## Extrait du document

----------

La nature, et ses services, n’est pas budgétisée à sa vraie valeur

Fin février, la publication du rapport Dasgupta sur mandat du Ministère des Finances (🙂) du Royaume-Uni, a fait le buzz (voir réf. 1). Ses recommandations sont révolutionnaires pour les économistes et financiers. Les nations se trompent en considérant que la nature peut être surexploitée et que la technologie règlera les déséquilibres. En somme de considérer la nature comme extérieur à l’humanité (« externalités » dans le jargon).

Le résultat ? Des budgets publics qui subventionnent en même temps destruction et protection de la biodiversité. En Suisse, l’ensemble des subsides dommageables à la biodiversité se montent à 40 milliards de francs, 40 fois plus que les subventions en faveur de celle-là (voir réf. 2).

L’autre conséquence mise en avant par Sir Dasgupta : l’absence de valeur économique à la nature. Une entreprise ne peut pas mettre à son bilan comptable des actions favorables à la nature et qui bénéficient à toutes.s. P.ex., la conservation des côtes pourrait faire économiser 52 milliards aux assurances. Ces dernières n’ont pourtant aucun avantage à protéger les côtes, puisqu’elles n’y gagneront rien, en particulier en face de leurs actionnaires.

L’actionnariat à la recherche de nouveaux repères ?

Il est donc très difficile d’intégrer la vraie valeur du capital naturel dans les résultats financiers. L’entreprise Danone l’a prouvé aux dépens de son PDG (voir réf. 3.). En effet ce dernier a été remercié suite à un rendement insuffisant, sous la pression des actionnaires. Parce que Danone n’a pas pu intégrer au capital, et donc à sa rémunération, sa politique environnementale, riche et exemplaire.

Deux tendances sont en train de s’affronter parmi les actionnaires, celle qui cherche à conserver des rendements élevés et celle qui demande une intégration croissante de critères environnementaux et sociaux (voir réf. 4).

----------

## Liste des données

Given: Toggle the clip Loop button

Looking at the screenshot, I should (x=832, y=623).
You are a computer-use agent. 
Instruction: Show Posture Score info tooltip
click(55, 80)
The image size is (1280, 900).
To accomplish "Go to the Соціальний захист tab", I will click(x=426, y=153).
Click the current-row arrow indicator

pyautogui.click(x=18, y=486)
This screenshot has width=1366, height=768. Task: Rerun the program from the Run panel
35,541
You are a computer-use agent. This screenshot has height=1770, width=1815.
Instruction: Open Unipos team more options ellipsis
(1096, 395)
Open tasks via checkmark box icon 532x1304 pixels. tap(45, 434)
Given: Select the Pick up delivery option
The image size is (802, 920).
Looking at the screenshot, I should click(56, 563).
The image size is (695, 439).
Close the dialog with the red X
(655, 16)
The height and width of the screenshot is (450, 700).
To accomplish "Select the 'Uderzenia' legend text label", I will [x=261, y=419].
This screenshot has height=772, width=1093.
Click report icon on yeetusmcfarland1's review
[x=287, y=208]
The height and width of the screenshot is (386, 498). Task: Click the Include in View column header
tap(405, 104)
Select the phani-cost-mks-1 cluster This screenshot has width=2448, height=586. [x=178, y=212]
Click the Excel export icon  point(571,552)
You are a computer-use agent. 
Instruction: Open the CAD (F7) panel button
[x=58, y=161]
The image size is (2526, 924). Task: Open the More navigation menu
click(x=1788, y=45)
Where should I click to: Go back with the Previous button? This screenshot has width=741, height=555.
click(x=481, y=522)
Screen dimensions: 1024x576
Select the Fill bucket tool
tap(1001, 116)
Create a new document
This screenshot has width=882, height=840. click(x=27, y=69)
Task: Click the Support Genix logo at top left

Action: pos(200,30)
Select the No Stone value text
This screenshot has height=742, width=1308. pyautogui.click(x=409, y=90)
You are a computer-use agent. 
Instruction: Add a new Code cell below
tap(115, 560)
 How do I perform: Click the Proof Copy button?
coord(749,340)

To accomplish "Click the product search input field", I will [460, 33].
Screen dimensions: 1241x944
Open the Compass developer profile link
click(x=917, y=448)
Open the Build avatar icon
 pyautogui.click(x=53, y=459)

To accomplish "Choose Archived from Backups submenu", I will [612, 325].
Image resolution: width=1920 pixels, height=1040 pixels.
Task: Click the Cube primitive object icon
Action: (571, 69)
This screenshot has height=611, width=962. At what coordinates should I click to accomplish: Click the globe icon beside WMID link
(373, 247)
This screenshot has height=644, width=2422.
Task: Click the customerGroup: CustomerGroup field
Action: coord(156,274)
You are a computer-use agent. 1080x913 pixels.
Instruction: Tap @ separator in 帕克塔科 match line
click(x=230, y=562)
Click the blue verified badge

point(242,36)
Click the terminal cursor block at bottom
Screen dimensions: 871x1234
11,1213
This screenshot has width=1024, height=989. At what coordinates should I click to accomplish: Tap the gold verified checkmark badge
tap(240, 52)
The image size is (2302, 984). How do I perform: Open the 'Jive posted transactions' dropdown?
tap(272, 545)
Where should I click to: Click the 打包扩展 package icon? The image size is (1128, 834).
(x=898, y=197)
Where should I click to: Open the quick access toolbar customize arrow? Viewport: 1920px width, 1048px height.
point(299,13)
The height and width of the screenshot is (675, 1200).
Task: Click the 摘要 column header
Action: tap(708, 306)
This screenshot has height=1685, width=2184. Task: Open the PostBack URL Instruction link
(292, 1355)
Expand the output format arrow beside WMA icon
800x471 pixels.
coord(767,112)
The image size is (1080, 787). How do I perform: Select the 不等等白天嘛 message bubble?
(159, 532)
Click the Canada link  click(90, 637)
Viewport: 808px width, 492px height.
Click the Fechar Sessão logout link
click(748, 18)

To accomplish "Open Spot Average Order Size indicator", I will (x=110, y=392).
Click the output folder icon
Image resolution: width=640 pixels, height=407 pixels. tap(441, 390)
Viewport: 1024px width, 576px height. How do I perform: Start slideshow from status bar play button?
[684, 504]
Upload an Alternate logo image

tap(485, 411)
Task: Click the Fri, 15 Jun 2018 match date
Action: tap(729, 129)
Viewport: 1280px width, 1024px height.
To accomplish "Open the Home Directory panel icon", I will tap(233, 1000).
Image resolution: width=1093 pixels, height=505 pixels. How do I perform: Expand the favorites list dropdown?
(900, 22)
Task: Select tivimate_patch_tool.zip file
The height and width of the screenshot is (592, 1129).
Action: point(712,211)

----------

## Mise en pratique
(1) Relevez, dans l'ordre d'apparition, tous les renvois de type « voir réf. » que comporte le texte sur la valeur économique de la nature.
(2) Reprenez le texte sur la valeur économique de la nature à la suite de son dernier paragraphe et poursuivez-le en quelques phrases.
Les items n'ont aucun rapport avec le texte sur la valeur économique de la nature.

## Réponses par tâche
(1) réf. 1 ; réf. 2 ; réf. 3 ; réf. 4

(2)
Et pourtant, 2020 a montré que les entreprises à RSE (Responsabilité Sociale et Environnementale) forte avait moins soufferte de la pandémie. Et depuis plusieurs années, les économistes soulignent qu’un engagement environnemental fort facilite l’accès aux capitaux. Ou que réduire ses émissions de CO2 permet de diversifier ses chaînes logistiques. Parmi les tendances de l’après-pandémie, l’UBS identifie l’environnement comme un thème permettant d’attirer les capitaux (financiers 😉) des investisseurs (voir réf. 5.).

Et voilà, le Produit Intérieur Brut Vert et la Capital Natural sont là

Les Nations Unies ont adopté, il y a peu, un nouveau standard de comptabilité nationale qui permet d’aller plus loin que le PIB. Ainsi, l’Indonésie a simulé l’évolution de son PIB selon différents programmes d’adaptation au changement climatique (voir réf. 6.). De même, les entreprises peuvent aussi intégrer les services dont ils bénéficient de la nature, dans leur comptabilité, grâce au Natural Capital Protocol. Et montrer à leurs actionnaires que gérer durablement son capital naturel, c’est s’assurer des rendements durables.

Alors restez à l’écoute et sortez prendre l’air !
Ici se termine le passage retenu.